■ Polecenie 1 ■
Odszukaj na poniższej liście każdy wiersz z ciągiem „screenshot” i przepisz go. Uwzględnij wielkość liter.

■ Fragment dokumentu ■
====================

A teraz na poważnie ;-))))

Dziękuję, że zmieniasz o mnie zdania - na lepsze...na lepsze, to nie ulega wątpliwości;-))). Jest to bardzo miłe z Twej strony. Pochlebne słowa, opinie, a nawet myśli cenię sobie bardziej niż te chamsko-zbędne;-))) Jeszcze raz "Wielkie Dzia";-)))))


A teraz już na serio...

Słuchaj! Nie raz mnie ponosi jak tępe, puste & infantylne laseczki wypisują takie texty, jakie wypisują. Z natury raszey jestem "człekiem" spokojnym, ułożonym, opanowany, miłym i przyjaznym. Ale gdy te głupiutkie dziewczęta z przedziału wiekowego 11-19 lat, chronicznie i syzyfowo delierują na forach, wypisując przy tym banialuki, to wtedy mnie zbiera na wyrzucenie treści żołądka przez przełyk. ((Wiem...wiem obrzydliwy i obleśny jestem));-))) Pisałem już kiedyś o tym, że wkurza mnie niezmiernie jak dla takich dziewczyn, wszystkie cechy idealnego, wartosciowego człowieka posiada "pani z okładki". Jak takie młode "damy" spędzają pół życia na adorowaniu swoich ciał, ciągle naprawiają każdą niedoskonałość, popadają w coraz to nowe kompleksy i wszystko po to, ażeby tylko być wizualnie podobnym do pań z rozkładówki PlayboYa, CKM-a, czy innego badziewia -
Dlatego właśnie działania takich niewiast piętnuję, koryguję, krytykuję, gromię i chłostam; stosując przy tym niekonwencjonalne((czasami brutalne)) metody. Ja po prostu staram się nawracać takie panny na właściwą sciężkę. Czy robie zle??? Sądzę, że nie i sądzę, że i ty tak [[nie]]sądzisz(( ehh...ja już gadam jak marszałek Kononowicz)) ;-))))
Więc najlepiej będzię jak ktoś(( ktokolwiek)) opatentuję tę/ą moją "pomocną dloń". Może wreszcie jakiś młody, zdolny, przystojny polski filantrop i altruista dostanie nagrodę Nobla za konkrety, a nie za jakąś pierdołę która i tak nikomu w niczym nie pomoze; do niczego się nie przyda (("SKROMNY" text, co nie??? ;-])) ;-))))

====================

■ Fragmenty danych ■
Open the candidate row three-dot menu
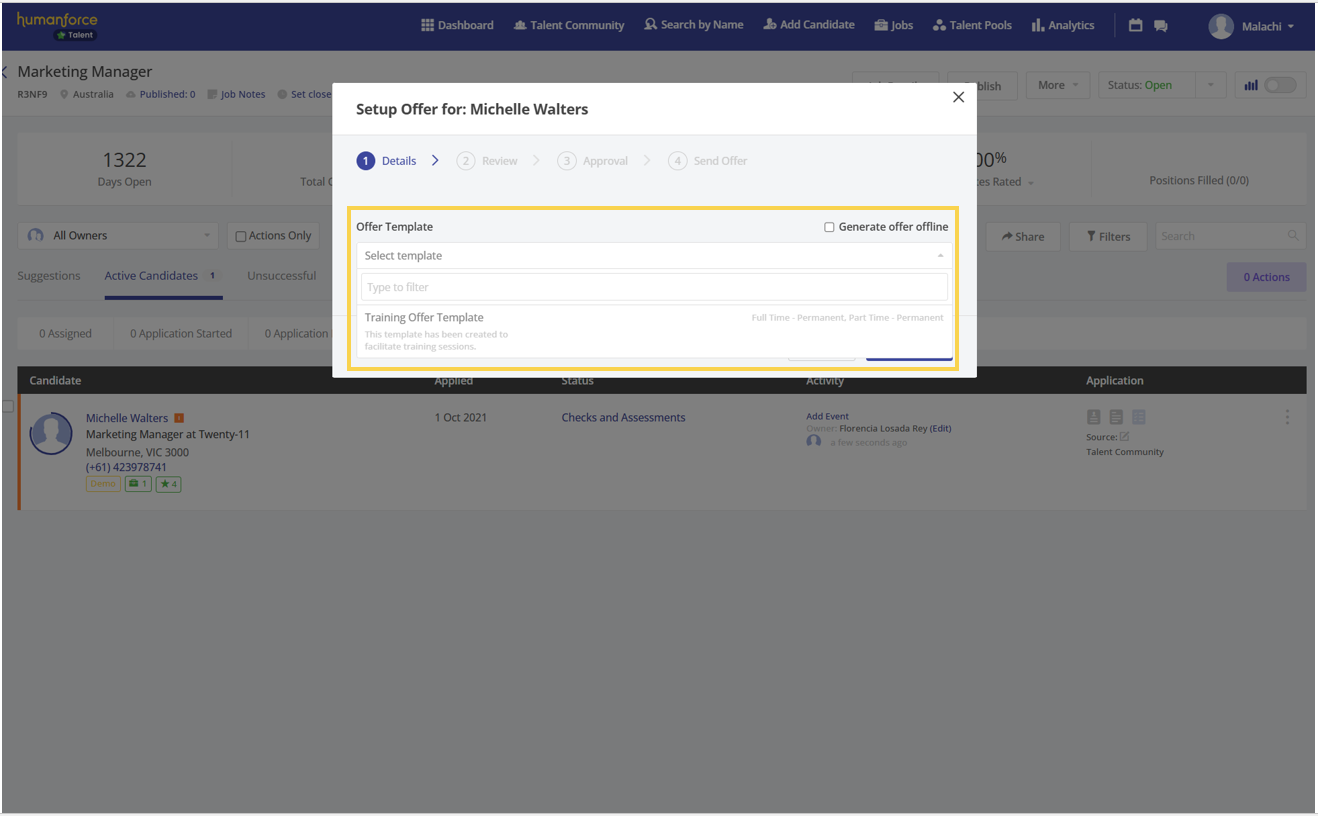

====================

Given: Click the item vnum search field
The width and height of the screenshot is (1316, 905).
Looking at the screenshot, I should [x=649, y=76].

====================

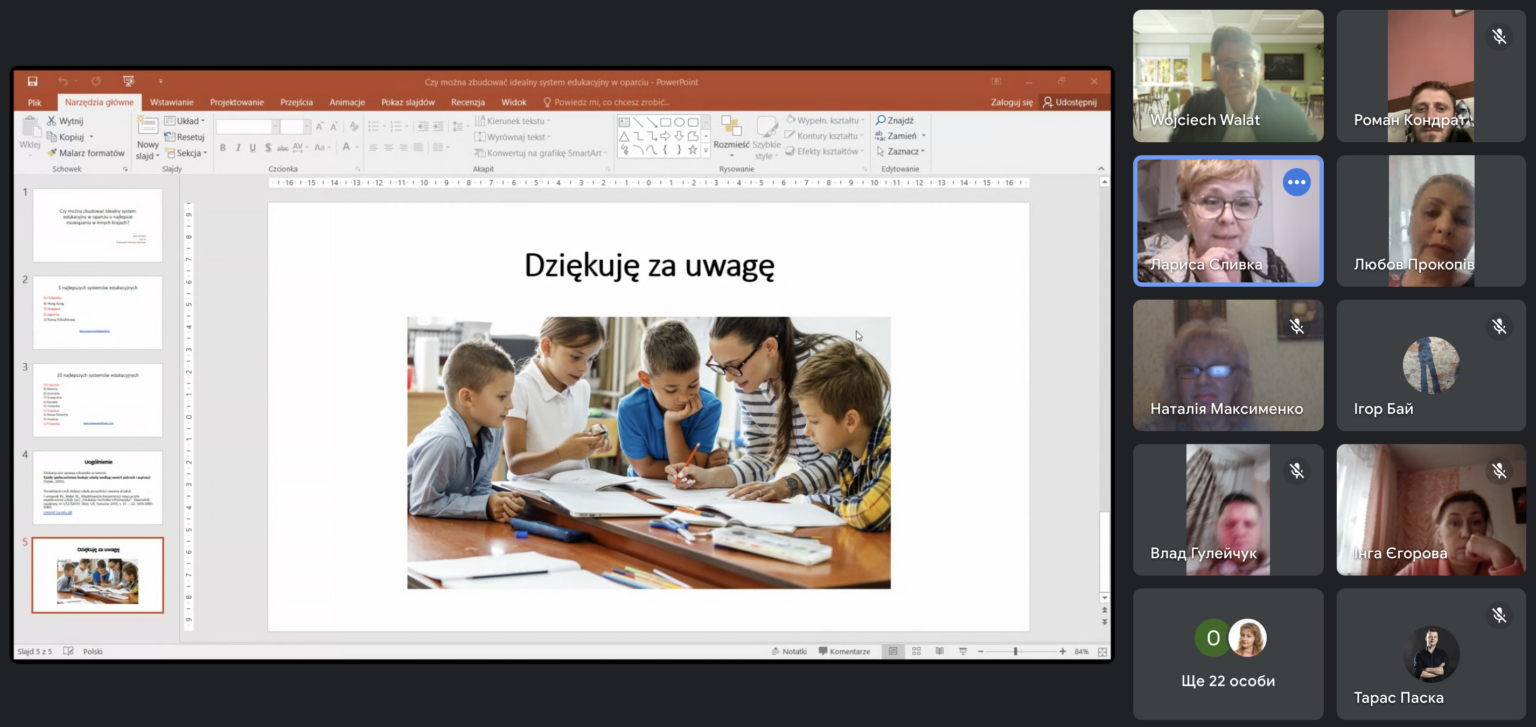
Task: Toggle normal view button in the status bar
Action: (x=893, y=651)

====================

■ Polecenie 2 ■
Wypisz dosłownie urywek fragmentu dokumentu powyżej od „Więc najlepiej będzię” do „co nie??? ;-])) ;-))))”.

■ Pełna odpowiedź 1 ■
The width and height of the screenshot is (1316, 905).
Looking at the screenshot, I should [x=649, y=76].

■ Pełna odpowiedź 2 ■
Więc najlepiej będzię jak ktoś(( ktokolwiek)) opatentuję tę/ą moją "pomocną dloń". Może wreszcie jakiś młody, zdolny, przystojny polski filantrop i altruista dostanie nagrodę Nobla za konkrety, a nie za jakąś pierdołę która i tak nikomu w niczym nie pomoze; do niczego się nie przyda (("SKROMNY" text, co nie??? ;-])) ;-))))